Teslim Olmayanlar Yenilmez

28 Mart 2018 Çarşamba

Hazırlıklarını hızlandıran İktidar Bloku öyle anlaşılıyor ki, muhalefetin sesinin kısıldığı, medyanın susturulduğu bir Türkiye istiyor. Bunun için elindeki iki aracı, yöntemi kullanmakta kararlı görünüyor. Birincisi, seçimler öncesinde her türlü yasal ve meşru itirazı önlemek, Olağanüstü Hal gerekçesiyle yasal ve meşru olmayan yöntemlerle, sertlikle kırmaktır.

***

Meşru ve yasal değildir dedik, çünkü uygulamalar OHAL’in ilan ediliş gerekçesine aykırıdır; ayrıca Meclis’ten gece çıkartılan seçimlerle ilgili yeni hükümler de OHAL koruması altında uygulanmak isteniyor. Öyleyse muhalefet OHAL’in kaldırılması talebini ısrarla, yığınsal bir şekilde savunmalı, -bu yazının ana fikridir- asla “başaramayız” dememelidir.

***

Sessizliği sağlamanın hızla uygulanmaya çalışılan ikinci yöntemi, medyayı tümüyle havuza bağlamak, geriye kalanları da baskıyla susturmaktır. İktidar Bloku bu amaçla elindeki yasadışı olanakları kullanmakta kararsız kalmayacak, bir ihtimal zamana yayacak, doğrudan yasaklamak yerine sıkıştırma yöntemlerine ağırlık verecektir.

***

Bu yöntemlerin kapısı, Doğan Grubu’nun, baskıyla olduğu apaçık ortada olan, satışı ile açılmıştır. Doğan Grubu’nu nasıl ödeyeceği meraka değer bir bedel karşılığı satın alan Demirören Grubu’nun ele geçirdiği basım ve dağıtım şirketlerini muhalif medya üzerinde “Demokles’in kılıcı” gibi sallayacağı, bu uğursuz kılıcı belki hızla indirebileceği hesaplanmalıdır.

***

Önceki yazıda, “patrondur satar, biz işimize bakalım” demiştik. İktidar Bloku her gün işleri zorlaştırıyor ama aynı zamanda yeni olanaklar da yaratıyor, yaratıcılığı kışkırtıyor.

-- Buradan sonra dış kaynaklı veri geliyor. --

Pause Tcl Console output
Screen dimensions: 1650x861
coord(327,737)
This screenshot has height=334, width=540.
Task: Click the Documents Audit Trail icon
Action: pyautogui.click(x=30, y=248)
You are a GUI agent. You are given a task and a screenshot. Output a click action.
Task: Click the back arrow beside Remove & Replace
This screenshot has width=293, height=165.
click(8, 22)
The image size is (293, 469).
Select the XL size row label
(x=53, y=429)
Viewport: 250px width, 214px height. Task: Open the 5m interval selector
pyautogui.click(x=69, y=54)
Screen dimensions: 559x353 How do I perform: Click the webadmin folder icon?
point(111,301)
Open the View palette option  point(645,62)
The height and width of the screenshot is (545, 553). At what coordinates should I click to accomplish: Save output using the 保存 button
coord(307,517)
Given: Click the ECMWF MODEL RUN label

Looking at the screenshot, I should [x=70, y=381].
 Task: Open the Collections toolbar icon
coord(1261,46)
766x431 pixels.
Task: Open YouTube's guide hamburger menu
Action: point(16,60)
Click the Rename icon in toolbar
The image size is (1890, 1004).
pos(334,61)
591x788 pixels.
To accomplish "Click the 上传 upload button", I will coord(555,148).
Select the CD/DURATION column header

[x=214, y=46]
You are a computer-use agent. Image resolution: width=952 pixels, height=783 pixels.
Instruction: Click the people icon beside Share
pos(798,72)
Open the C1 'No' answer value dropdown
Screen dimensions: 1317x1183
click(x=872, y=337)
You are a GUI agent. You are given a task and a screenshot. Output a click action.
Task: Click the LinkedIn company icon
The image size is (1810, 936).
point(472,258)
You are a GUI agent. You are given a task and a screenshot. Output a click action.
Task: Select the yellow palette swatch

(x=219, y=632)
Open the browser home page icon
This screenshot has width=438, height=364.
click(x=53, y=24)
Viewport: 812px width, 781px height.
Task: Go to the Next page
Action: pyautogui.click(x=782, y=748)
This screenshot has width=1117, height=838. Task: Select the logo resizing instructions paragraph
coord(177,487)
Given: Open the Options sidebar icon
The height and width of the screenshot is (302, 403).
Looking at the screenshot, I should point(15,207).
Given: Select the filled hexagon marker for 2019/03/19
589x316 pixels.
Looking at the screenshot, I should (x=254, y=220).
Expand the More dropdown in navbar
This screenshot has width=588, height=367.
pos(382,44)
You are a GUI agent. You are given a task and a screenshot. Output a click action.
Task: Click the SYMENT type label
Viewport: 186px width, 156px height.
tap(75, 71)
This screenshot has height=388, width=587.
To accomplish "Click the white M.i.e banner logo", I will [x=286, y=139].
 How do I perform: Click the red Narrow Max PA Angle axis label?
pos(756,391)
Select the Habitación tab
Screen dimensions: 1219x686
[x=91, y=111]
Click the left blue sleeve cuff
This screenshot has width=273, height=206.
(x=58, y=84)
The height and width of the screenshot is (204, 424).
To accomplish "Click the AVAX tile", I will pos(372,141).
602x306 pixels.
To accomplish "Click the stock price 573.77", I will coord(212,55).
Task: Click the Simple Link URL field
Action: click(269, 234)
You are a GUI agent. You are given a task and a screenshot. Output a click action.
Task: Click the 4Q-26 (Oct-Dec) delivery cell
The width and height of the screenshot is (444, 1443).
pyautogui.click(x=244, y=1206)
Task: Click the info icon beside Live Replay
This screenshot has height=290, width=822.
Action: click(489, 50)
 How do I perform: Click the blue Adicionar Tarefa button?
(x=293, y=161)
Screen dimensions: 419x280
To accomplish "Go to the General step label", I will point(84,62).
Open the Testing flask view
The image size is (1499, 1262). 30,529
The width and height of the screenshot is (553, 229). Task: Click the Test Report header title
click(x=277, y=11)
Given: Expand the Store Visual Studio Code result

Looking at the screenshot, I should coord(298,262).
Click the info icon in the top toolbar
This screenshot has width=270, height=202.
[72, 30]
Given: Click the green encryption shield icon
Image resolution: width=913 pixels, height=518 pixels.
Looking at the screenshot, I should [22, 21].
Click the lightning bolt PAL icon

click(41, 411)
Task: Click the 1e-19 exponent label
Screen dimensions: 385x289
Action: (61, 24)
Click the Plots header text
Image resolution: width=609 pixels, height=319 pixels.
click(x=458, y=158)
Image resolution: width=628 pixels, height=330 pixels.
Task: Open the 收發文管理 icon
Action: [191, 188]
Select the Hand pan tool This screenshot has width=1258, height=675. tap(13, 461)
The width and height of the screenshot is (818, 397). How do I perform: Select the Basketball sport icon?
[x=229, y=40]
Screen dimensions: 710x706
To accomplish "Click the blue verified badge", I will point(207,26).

Gerçeklerin peşindeki medya hiç zaman yitirmeden yaklaşan tehlikeye, tehditlere karşı hızla örgütlenebilir; güçlerini birleştirebilir; dayanışmanın yollarını arayabilir; gerçekleri yaymanın henüz gündeme gelmemiş yöntemlerine başvurabilir.

***

Bu olanaklar arasında sosyal medyanın aktif kullanımı kuşkusuz ilk akla gelen oluyor. Ne var ki, İktidar Bloku RTÜK’ün yetkilerini internet sitelerini de kapsayacak şekilde genişletmiştir. Twitter vb. olanakları ise tereddüt etmeden yasaklayacaklarını, VPN gibi yasakları aşma yöntemlerini de bertaraf etmek için çalıştıklarını kendileri açıklıyorlar.

***

Durum böyleyse, muhalefet partilerinin, medyanın geniş bir iletişim ağı kurması öncelikli çıkış yolu olacaktır. Gazetelerin ayakta kalmayı, yasadışılıklarla her türü yöntemle savaşan sosyal medya unsurlarının yine güç birliği ve dayanışma ile olup biteni, gerçekleri, haberi yaymayı, sandıkları gibi kolayca engellenemeyecek VPN benzeri medya olanaklarını eklemeyi başarması gerekiyor.

***

Böyle zamanlarda baskının amacına ulaşamadığı çok görülmüştür. Kimi zaman “Dimyat’a pirince giderken evdeki bulgurdan olmak” muktedirler için bir kader olabiliyor. Ama hepsinden önce atılan ve atılacak olan yasadışı her adımın karşısına örgütlü ve yığınsal bir şekilde çıkmak, “nasılsa bildiklerini okuyorlar” dememek, demokratik direnişin temel ilkesi olmalıdır.

***

İktidar Bloku seçimleri yitireceğini biliyor. Artan baskının nedeni budur. Önce bu yasadışılıklara boyun eğmemek, her aşamada savaşmak, Blok’un telaşının nedenini açıklamak, “yensek de iktidarı vermezler” diyen, yılgınlığa kapılanlara boyun eğmemenin hem bir erdem, hem etkili bir yöntemi olduğunu bıkmadan anlatmak gerekiyor.

***

Örnek istiyorsanız, Hürriyet satılsa da özgürlüğünü kimseye vermek niyetinde olmadığını, boyun eğmeyeceğini, Havuz Medyası’na girmeyeceğini gösteren gencecik yazara, Melis’e, Melis Alphan’a bakılabilir.